Titel: Constructief element
De onderhavige uitvinding heeft betrekking op een constructief element dat is vervaardigd uit hout, zoals een paal of plank, welk element kan worden geplaatst in de grond of in water en dan voor een deel uitsteekt boven de grond of boven het water. Voornoemd element omvat ten minste twee, in principe onlosmakelijk aan elkaar verbonden onderdelen van hout.
Een dergelijk element is bijvoorbeeld bekend uit NL 1014570 ten name van de onderhavige aanvrager. Het daaruit bekende constructieve element is vervaardigd uit hout en bestaat uit ten minste twee onderdelen van in de hoogte gezien in duurzaamheid verschillende houtsoorten, welke onderdelen in principe onlosmakelijk met elkaar zijn verbonden. Het onderdeel dat in water is geplaatst is niet verduurzaamd met chemische middelen om te voorkomen dat het verduurzamingsmiddel uit het onderdeel wordt geloogd en in het water komt. De te gebruiken houtsoorten zijn volgens dit Nederlands octrooi al of niet verduurzaamd Europees naaldhout of hardhout. Hardhout kan tropisch zijn of Europees hout afkomstig van bomen die in Europa zijn gekweekt.
Een soortgelijk constructief element is ook bekend uit het Nederlands octrooi 1006984. Het daaruit bekende constructieve element is bedoeld om een schot te vervaardigen ter bescherming van oevers, welk schot bestaat uit planken die op regelmatige afstand zijn verbonden met verbindingselementen, waarbij enkele planken zijn vervaardigd uit hout en een ander deel van de planken is vervaardigd uit kunststof. Een nadelig aspect van de aldus vervaardigde schotten is dat twee principieel verschillende materialen in een element worden verwerkt, te weten hout en kunststof, welke materialen verschillende mechanische eigenschappen, zoals bijvoorbeeld buigsterkte, bezitten hetgeen tot ongewenste situaties, bijvoorbeeld breuk, kan leiden.
Een soortgelijk constructief element is ook bekend uit het Nederlands octrooi 1014970. Het daaruit bekende constructieve element is bestemd om met een eerste deel boven een maaiveld uit te steken en met een tweede deel althans gedeeltelijk onder het maaiveld te worden toegepast waarbij het eerste deel hout omvat met een eerste duurzaamheid en het tweede deel een materiaal omvat met een tweede duurzaamheid die groter is dan de eerste duurzaamheid van het eerste deel. Het tweede deel is uit een kunststof is vervaardigd waarbij de kunststof uit een recycling-proces is gewonnen.
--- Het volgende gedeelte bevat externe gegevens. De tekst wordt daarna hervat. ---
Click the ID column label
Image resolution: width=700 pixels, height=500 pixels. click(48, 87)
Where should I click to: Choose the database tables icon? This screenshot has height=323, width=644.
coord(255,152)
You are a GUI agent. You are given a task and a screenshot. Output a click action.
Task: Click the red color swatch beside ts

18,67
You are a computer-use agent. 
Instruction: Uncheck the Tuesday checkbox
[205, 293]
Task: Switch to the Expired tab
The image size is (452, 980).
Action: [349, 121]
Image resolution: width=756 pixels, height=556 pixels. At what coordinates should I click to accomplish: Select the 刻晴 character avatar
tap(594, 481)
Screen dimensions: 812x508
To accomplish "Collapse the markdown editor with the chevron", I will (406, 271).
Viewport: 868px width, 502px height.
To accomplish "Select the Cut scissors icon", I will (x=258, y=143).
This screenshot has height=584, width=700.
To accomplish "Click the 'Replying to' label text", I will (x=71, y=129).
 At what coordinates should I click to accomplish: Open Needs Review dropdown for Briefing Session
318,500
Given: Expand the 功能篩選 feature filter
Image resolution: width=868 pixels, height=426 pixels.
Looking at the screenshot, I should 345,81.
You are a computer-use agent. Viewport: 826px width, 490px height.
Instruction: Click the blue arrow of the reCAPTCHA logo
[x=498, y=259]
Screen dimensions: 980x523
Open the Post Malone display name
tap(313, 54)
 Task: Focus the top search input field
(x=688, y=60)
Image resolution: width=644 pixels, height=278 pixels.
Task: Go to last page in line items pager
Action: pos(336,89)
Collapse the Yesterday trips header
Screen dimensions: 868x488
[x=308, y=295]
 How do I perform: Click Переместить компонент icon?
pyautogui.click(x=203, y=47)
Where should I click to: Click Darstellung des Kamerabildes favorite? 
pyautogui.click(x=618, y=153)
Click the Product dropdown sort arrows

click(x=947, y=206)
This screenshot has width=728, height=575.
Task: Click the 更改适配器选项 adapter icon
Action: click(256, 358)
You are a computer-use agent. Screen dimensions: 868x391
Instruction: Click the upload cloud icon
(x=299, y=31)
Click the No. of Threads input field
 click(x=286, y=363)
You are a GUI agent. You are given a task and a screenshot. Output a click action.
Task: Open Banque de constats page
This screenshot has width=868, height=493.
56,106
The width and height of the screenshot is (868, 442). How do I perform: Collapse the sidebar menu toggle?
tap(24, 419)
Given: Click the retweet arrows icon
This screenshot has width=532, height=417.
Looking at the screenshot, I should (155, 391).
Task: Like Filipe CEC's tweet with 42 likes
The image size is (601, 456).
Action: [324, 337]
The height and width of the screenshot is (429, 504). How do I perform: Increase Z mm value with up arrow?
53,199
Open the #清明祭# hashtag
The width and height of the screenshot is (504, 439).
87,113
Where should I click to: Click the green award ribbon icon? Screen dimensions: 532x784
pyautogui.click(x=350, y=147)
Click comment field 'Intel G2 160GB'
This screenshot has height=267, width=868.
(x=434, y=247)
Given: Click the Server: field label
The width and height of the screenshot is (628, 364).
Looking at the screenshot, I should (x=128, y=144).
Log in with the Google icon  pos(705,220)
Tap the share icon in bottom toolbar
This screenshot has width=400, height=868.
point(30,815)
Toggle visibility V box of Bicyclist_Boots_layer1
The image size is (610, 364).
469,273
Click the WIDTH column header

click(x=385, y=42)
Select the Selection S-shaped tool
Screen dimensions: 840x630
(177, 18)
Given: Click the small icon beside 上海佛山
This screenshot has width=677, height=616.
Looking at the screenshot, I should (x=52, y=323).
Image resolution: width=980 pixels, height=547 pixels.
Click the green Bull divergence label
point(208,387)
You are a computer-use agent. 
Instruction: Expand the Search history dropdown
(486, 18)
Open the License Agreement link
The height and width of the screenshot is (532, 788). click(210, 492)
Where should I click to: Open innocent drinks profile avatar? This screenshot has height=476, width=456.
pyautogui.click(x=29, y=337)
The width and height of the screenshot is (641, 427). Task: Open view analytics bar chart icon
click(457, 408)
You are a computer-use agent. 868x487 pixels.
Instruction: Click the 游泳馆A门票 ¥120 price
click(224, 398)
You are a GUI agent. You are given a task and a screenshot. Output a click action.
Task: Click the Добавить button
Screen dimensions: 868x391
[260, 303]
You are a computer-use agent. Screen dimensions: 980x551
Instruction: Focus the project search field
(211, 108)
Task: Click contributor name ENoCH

Een soortgelijk constructief element is ook bekend uit het Nederlands octrooi NL1031945. Het daaruit bekende waterbouwkundig constructie-element omvat een eerste deel en een tweede deel die middels een verbinding met een melamine omvattende lijm hecht met elkaar zijn verbonden, waarbij het tweede deel bestemd is om althans gedeeltelijk onder water te worden toegepast, en waarbij althans het tweede deel hout omvat.
Het Duits octrooischrift DE 808280 heeft betrekking op een houten mast, in het bijzonder voor elektrische leidingen, waarbij het onderste deel van de mast, dat in de grond moet staan en in contact komt met de grond, is geïmpregneerd en gehard met kunsthars. Het te harden deel van de mast wordt daarvoor door evacuatie eerst lucht- en watervrij gemaakt, waarna vervolgens een harsoplossing in de poriën van het hout wordt ingebracht waarbij het maststuk wordt onderworpen aan een warmtebehandeling onder druk om het hars te harden.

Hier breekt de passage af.